I agree with you, having the files and information about how they were generated is probably a better way to ensure reproducibility than just the files alone. However, we also need to make sure we are including what structure was given to the code to calculate the charges. That is, did we provide the whole molecule or just a smaller fragment and what was the fragment?

We just had issues trying to reproduce someone’s charges they got from ATB; at first I thought it might be because we were using v2 not v1.2 (v2 has improved methods), but upon digging deeper, discovered they only fed ATB the heagroup (with very short tails capped off), making the (reasonable) assumption that the tail beads have the same charges (which is certainly useful when the goal is to vary tail length)…but of course, it would have been nicer just to have those details to begin with (which is certainly where coming up with some best practice checklists would be great).

We can automatically have all this information if we encode this all into a well defined python script/workflow where the structure is defined in say, mbuild, with that structure passed to a code to calculate the charges, and everything gathered back and dumped to a composed file, we would have all the information we need to reproduce the work (assuming this script is included with the publication or in a linked git repo).

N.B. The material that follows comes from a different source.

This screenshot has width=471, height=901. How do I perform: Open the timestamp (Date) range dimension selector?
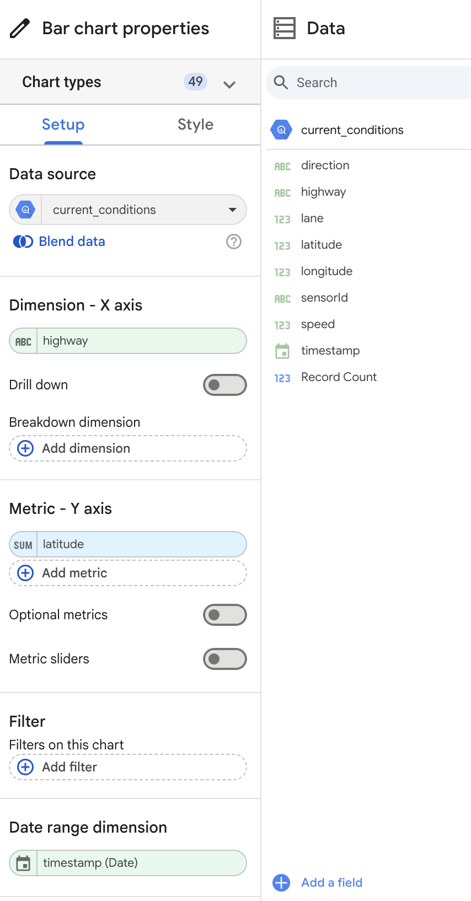point(141,863)

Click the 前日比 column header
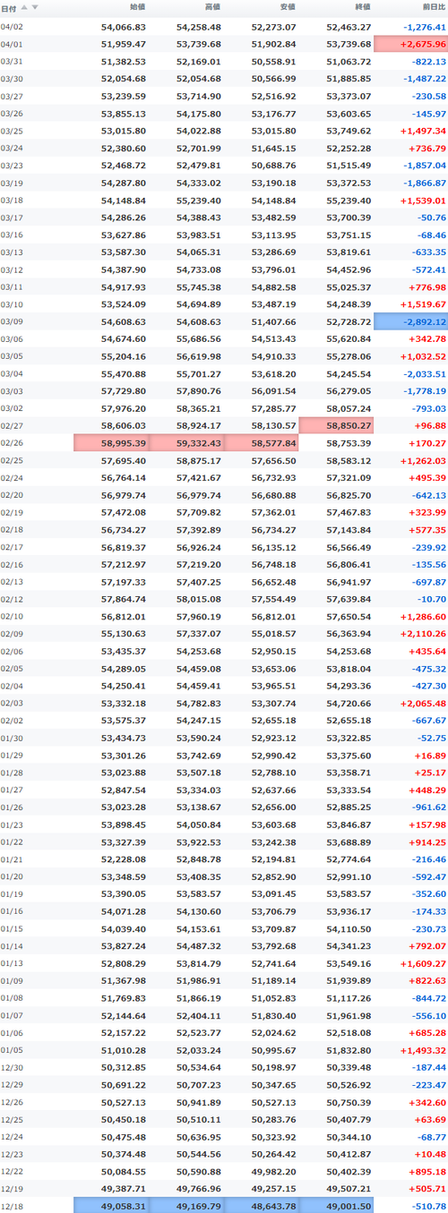433,7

The secondary issue with this (and something we talked about with you a few months ago) is that this would introduce a whole bunch of new atom-types for any case where the charge is different. However, if we are generating this in an automated way AND using SMARTS to define the usage, this is less of a significant issue than if we did this all by hand or tried to include these parameters in some general force field library, rather than just a custom file for a specific molecule (recent changes to mbuild/foyer allow you to atom-type on individual components, not just the whole library, although I’m sure these have been pushed to the main repo yet).

On Jul 4, 2017, at 9:28 AM, David L. Mobley notifications@github.com wrote:

Thanks for the note on ATB - I hadn't realized they discussed these issues on there so I'll have to look.

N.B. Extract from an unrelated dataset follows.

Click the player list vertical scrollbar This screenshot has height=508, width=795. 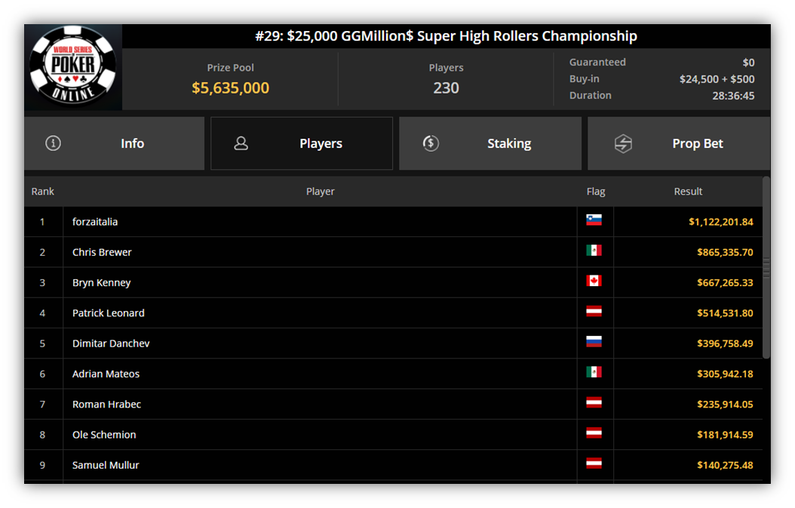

Let me know if I can be helpful at all.

Regarding having files versus having charging procedures -- I have always felt knowing the origin of the files is even more important than having the files themselves. The worst case scenario is, as you describe it, papers which just say "We got charges from ATB" without saying which/how, but it's still less than ideal to say, "We got charges from ATB and here are our files," as one still doesn't know where they came from. It's sort of like buying a "diamond ring" on a street corner. Who knows what it really is? I'd much rather have, "Here are my files, and here's the algorithm I used to generate them."

If you do implement something along these lines, can you try and do it in a way which is not Foyer-specific? We'll ultimately need something for blocking too, and it would be nice to be able to reuse rather than rewrite.

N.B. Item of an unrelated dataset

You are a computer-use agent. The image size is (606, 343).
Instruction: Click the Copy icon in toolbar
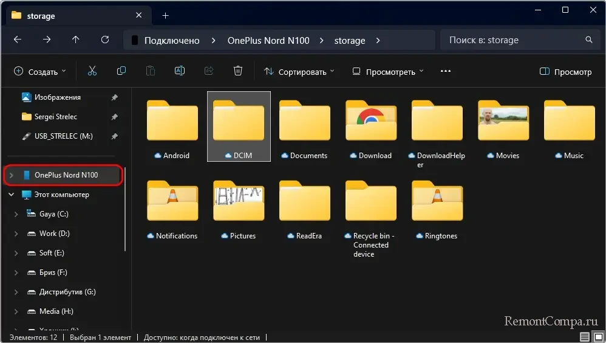121,71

— You are receiving this because you commented. Reply to this email directly, view it on GitHubhttps://github.com/mosdef-hub/foyer/issues/122#issuecomment-312915454, or mute the threadhttps://github.com/notifications/unsubscribe-auth/ABW4q881mBSNW8126mP5daRsmykc1qyBks5sKmhEgaJpZM4NfX7E.

mattwthompson commented 7 years ago

Alright, to sum up some of these discussions, I'll be taking a stab at building another package outside of foyer that calls a QM method to assign charge. I'll need to figure out a handful of details along the way (blocking being the biggest hurdle) and I'll tag people in issues elsewhere if I need help.

I agree that documenting the underly algorithms, not necessarily just spitting out files, is the best approach for reproducibility and openness.

If you do implement something along these lines, can you try and do it in a way which is not Foyer-specific?

My vision is for it to take and return parmed structures, which fits right into the foyer workflow but should also be generally useful to people who have other workflows.

davidlmobley commented 7 years ago

Excellent. That sounds great. LMK if it would be helpful to have a call with us to discuss strategies for this. Otherwise, please just tag me as you get going as I'll be an interested spectator and potentially interested in using as well.